TEXT UNDER STUDY →
——

Securities Brokers Wage Hiring War

(CN) - A London-based firm that matches securities trades between banks filed a RICO complaint against a longtime rival it accuses of poaching senior-level employees on a "global scale" to try to cripple its business. Tullett Prebon PLC sued BGC Partners in Newark Federal Court.

Tullett Prebon said the raids, which have been going on since 2005, have caused enormous harm to its business and reputation. It seeks $1 billion damages, an injunction barring any more raids, and barring BGC from employing the employees it hired away.

Tullett Prebon claims BGC began by stripping its Singapore-based affiliate of 55 brokers, about half of Tullett's brokerage staff. Then it embarked on similar raids of Tullett's London, Tokyo and Hong Kong offices, luring away another 28 employees, Tullett says.

"BGC's latest maneuver involves raiding 81 brokers from Tullet's New York and New Jersey offices in August and September if this year," the complaint states. "BGC waited until the end of summer to carry out its raid - after the employees' bonuses were paid out and during a time when the largest number of senior executives were away on vacation. Clearly, its scheme was meticulously designed to destabilize Tullet's work force."

In executing its raids, BGC gained the cooperation of desk heads and other senior-level employees with promises of "extraordinary compensation packages" and other "broad indemnities," inducing them to provide BGC with Tullett's confidential information about productivity, salary and bonus figures for the targeted employees, the complaint states.

These corrupted desk heads and senior executives then acted as "recruiting sergeants," reaching out to the desired employees through secret letters, telephone calls, emails and text messages, according to the complaint.

As part of the scheme, many workers were lied to, told that they were about to be caught up in a corporate downsizing or that their bonuses are about to be cut, the complaint adds.

Tullett said the raids are carried out in waves, with the most productive brokers targeted first, followed by successive waves that sweep up lower-producing and more junior brokers.

The charges are similar to complaints Tullett filed previously with the Financial Industry Regulatory Authority in Washington, and the High Court in London.

Tullett Prebon is represented by Joseph Boyle with Kelley Drye & Warren of Parsippany, N.J.

——

DATA EXCERPT →
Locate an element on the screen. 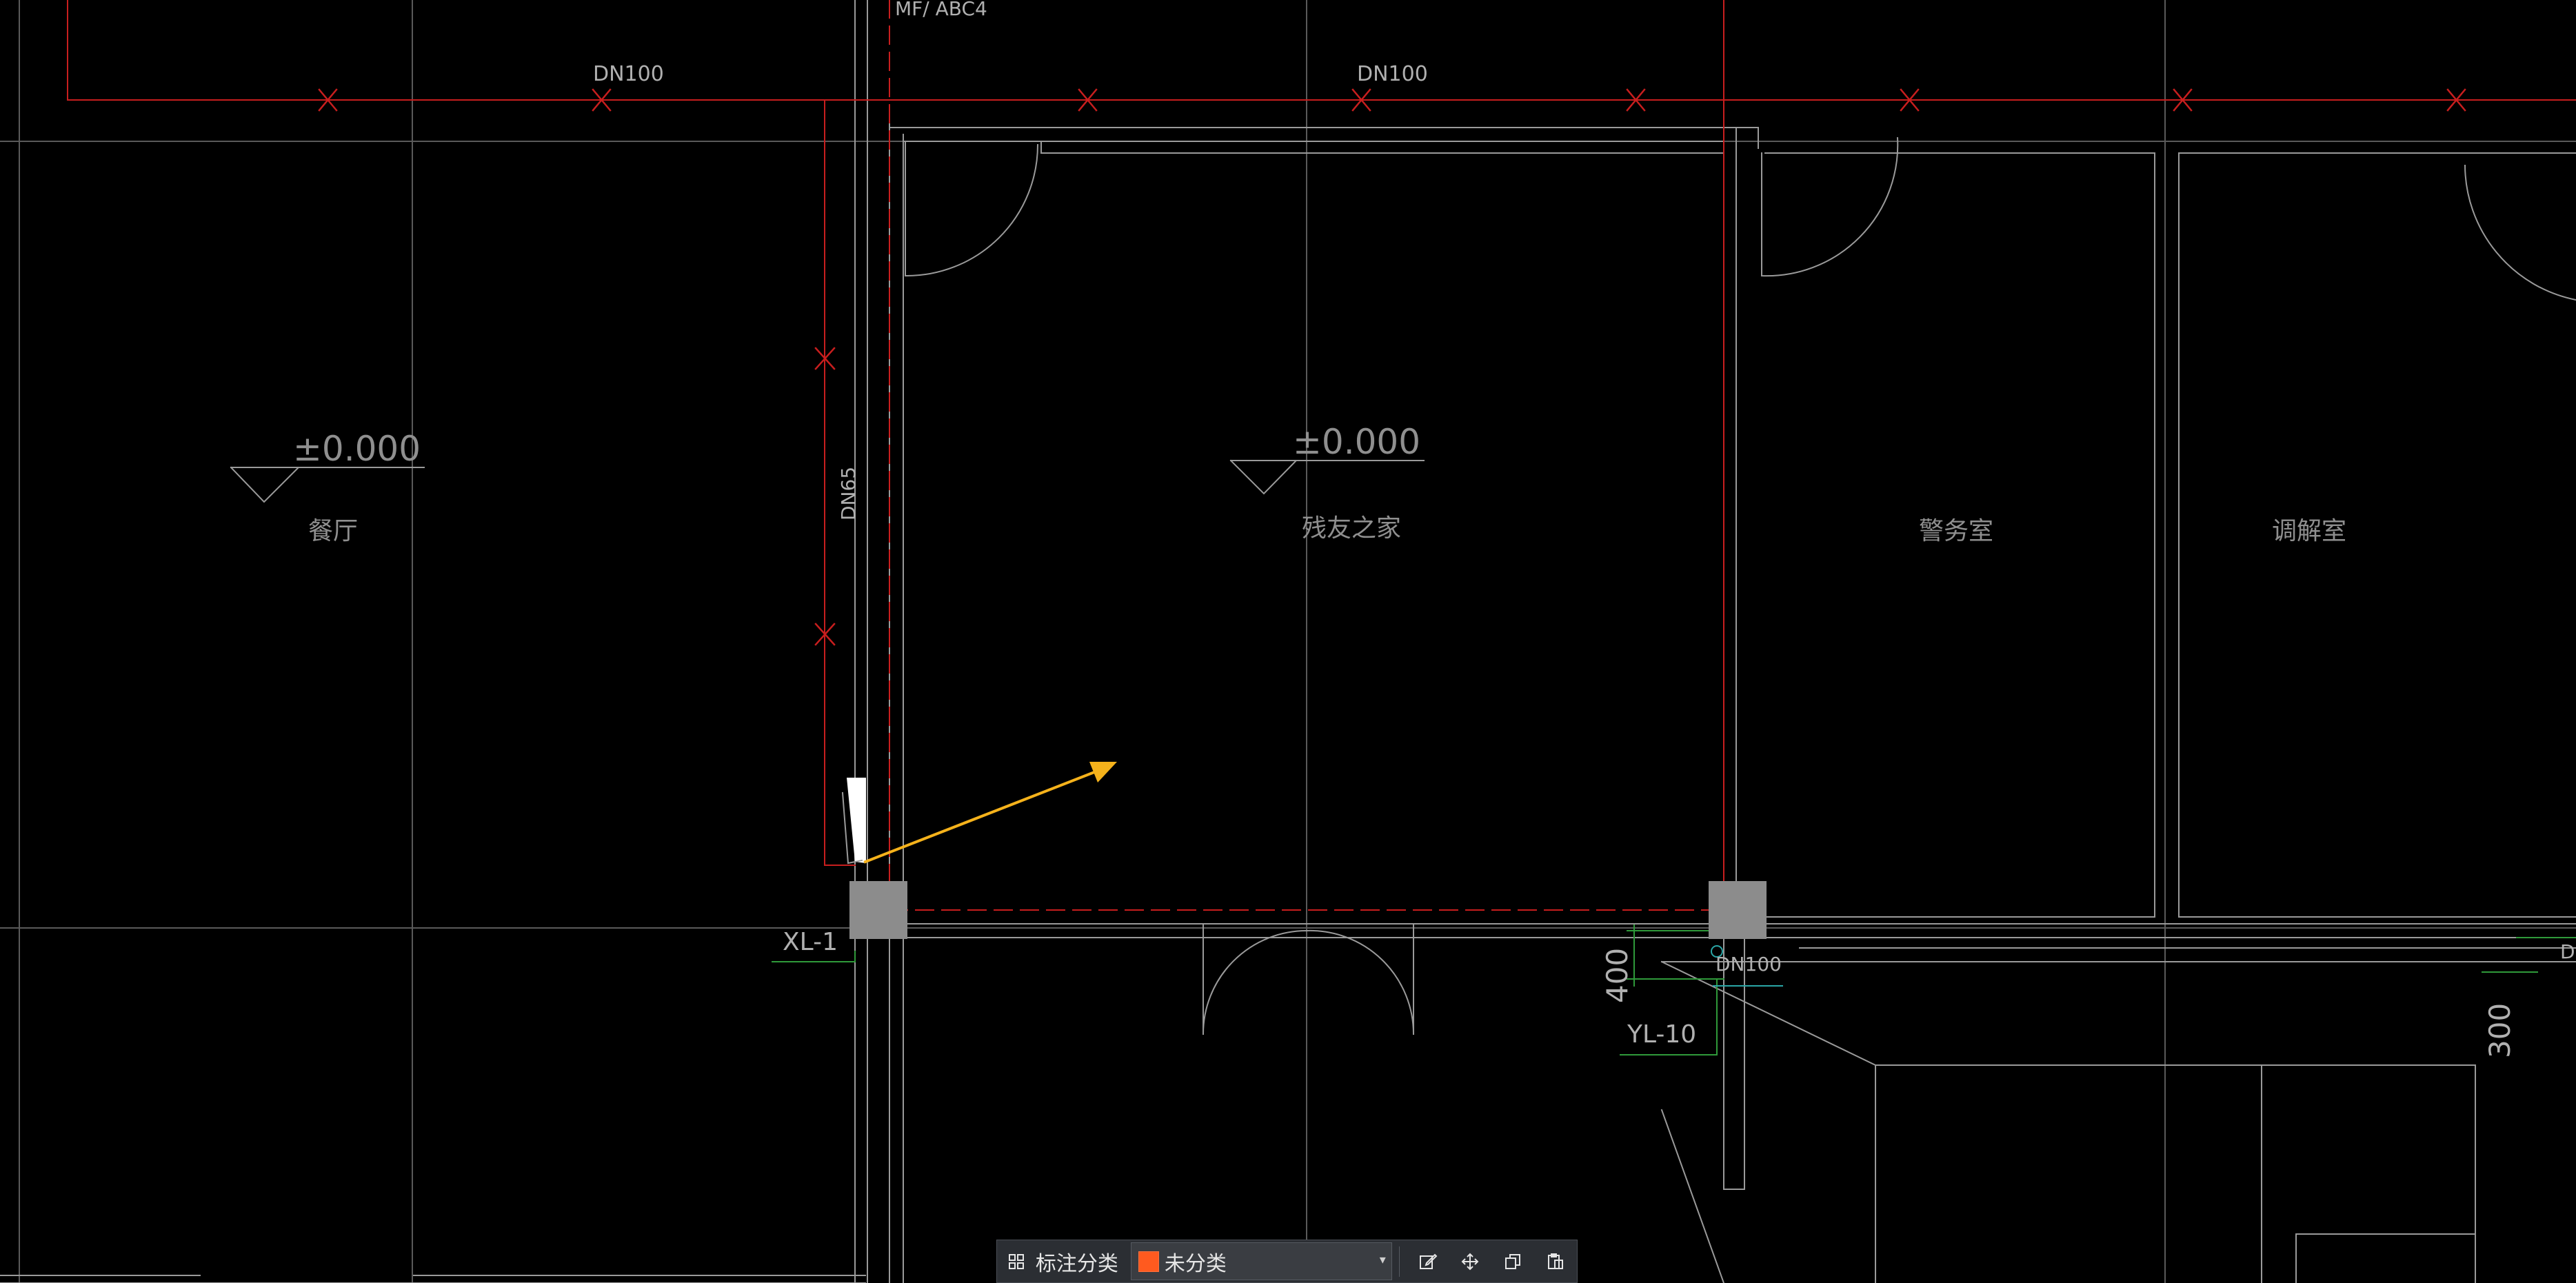  tag-yl10: YL-10 is located at coordinates (1662, 1034).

——

Copy the article on the brokerage hiring dispute again, everything from "As part of the" down to "Court in London.", and substitute "rounds" for "waves" wherever it appears.

As part of the scheme, many workers were lied to, told that they were about to be caught up in a corporate downsizing or that their bonuses are about to be cut, the complaint adds.

Tullett said the raids are carried out in rounds, with the most productive brokers targeted first, followed by successive rounds that sweep up lower-producing and more junior brokers.

The charges are similar to complaints Tullett filed previously with the Financial Industry Regulatory Authority in Washington, and the High Court in London.